▶ **Task requirements**: In the listing that follows, count every line with the word "agent" in it and write only the total.

▶ **Information**:

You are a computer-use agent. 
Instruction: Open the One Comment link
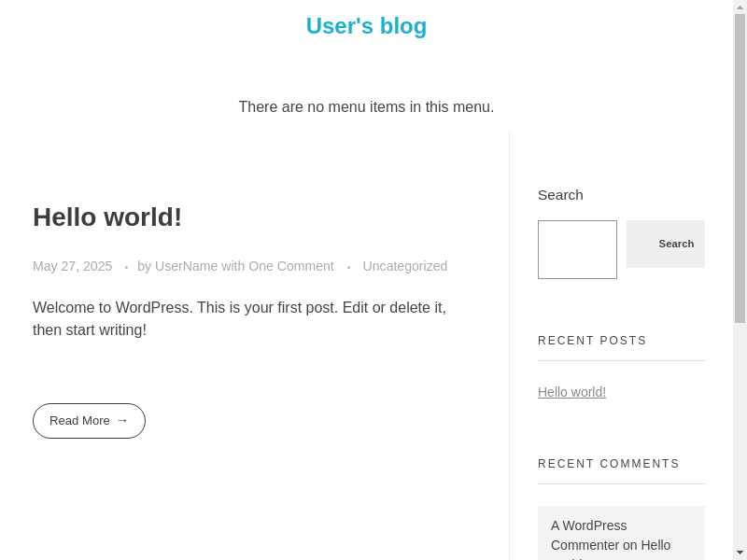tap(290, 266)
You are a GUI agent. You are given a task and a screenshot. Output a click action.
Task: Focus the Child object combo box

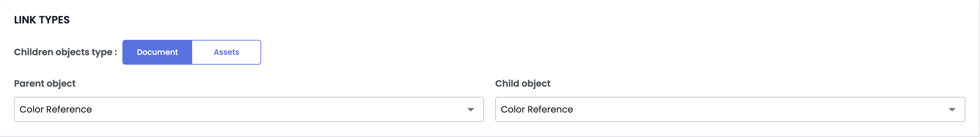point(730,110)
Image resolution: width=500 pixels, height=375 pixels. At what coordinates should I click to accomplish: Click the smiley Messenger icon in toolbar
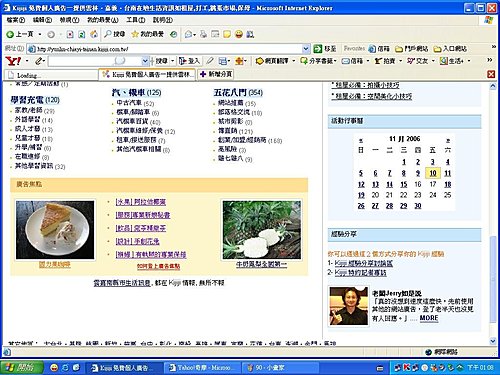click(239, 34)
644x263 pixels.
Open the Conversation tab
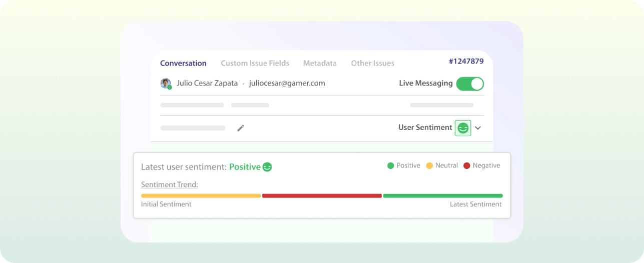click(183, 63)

==

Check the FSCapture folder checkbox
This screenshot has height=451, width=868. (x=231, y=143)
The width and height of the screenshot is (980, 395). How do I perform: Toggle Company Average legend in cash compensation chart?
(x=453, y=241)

▶ **Solution to the problem**: 2